Exercise details:
Search the records for "agent". Report every line where it occurs.

Data shown:
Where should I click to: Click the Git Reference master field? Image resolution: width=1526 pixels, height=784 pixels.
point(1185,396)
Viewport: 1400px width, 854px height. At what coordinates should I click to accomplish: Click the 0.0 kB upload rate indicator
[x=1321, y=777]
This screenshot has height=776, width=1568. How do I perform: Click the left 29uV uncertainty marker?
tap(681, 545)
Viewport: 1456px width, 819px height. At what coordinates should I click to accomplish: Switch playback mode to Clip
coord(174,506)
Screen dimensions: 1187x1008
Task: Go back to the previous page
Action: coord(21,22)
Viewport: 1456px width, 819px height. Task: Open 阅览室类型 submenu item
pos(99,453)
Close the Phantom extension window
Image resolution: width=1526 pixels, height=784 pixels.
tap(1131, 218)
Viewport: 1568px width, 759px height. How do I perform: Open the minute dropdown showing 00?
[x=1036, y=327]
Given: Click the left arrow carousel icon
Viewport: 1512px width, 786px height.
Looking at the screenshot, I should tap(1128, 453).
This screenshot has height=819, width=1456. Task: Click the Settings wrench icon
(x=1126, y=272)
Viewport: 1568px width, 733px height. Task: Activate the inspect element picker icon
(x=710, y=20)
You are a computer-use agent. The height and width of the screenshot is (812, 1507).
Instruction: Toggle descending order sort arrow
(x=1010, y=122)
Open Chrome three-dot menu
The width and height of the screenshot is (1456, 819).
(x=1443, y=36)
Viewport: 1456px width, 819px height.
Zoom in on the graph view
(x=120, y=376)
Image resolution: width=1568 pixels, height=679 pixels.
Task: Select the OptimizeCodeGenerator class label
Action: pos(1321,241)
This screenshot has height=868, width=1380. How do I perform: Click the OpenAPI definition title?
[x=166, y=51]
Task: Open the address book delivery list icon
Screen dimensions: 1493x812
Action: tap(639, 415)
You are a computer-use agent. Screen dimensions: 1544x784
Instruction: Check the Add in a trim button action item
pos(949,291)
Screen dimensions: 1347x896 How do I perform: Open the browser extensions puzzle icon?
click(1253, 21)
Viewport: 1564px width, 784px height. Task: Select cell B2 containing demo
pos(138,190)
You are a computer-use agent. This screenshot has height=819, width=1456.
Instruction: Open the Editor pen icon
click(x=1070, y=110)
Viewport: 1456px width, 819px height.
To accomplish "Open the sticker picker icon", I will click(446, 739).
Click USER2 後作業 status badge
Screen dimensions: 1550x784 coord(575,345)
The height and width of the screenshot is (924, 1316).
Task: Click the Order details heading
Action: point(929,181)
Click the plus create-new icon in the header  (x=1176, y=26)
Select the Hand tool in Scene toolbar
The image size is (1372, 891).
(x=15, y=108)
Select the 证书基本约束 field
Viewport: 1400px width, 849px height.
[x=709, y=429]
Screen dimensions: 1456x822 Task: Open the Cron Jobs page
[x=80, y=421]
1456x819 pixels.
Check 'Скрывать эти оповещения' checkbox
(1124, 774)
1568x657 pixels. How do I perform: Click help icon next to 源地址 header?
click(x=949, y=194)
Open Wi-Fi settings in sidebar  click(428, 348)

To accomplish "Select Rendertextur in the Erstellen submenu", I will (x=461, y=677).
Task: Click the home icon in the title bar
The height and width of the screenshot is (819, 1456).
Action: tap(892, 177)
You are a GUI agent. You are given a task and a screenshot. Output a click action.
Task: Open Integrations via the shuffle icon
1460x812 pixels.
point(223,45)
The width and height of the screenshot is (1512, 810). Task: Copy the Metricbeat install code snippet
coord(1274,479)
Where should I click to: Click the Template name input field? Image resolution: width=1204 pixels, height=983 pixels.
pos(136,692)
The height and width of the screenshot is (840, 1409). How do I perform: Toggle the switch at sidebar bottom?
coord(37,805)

Task solution:
You are a computer-use agent. The height and width of the screenshot is (812, 1507).
You are a computer-use agent. Screen dimensions: 1544x784
You are a computer-use agent. This screenshot has height=819, width=1456.
You are a GUI agent. You are given a task and a screenshot. Output a click action.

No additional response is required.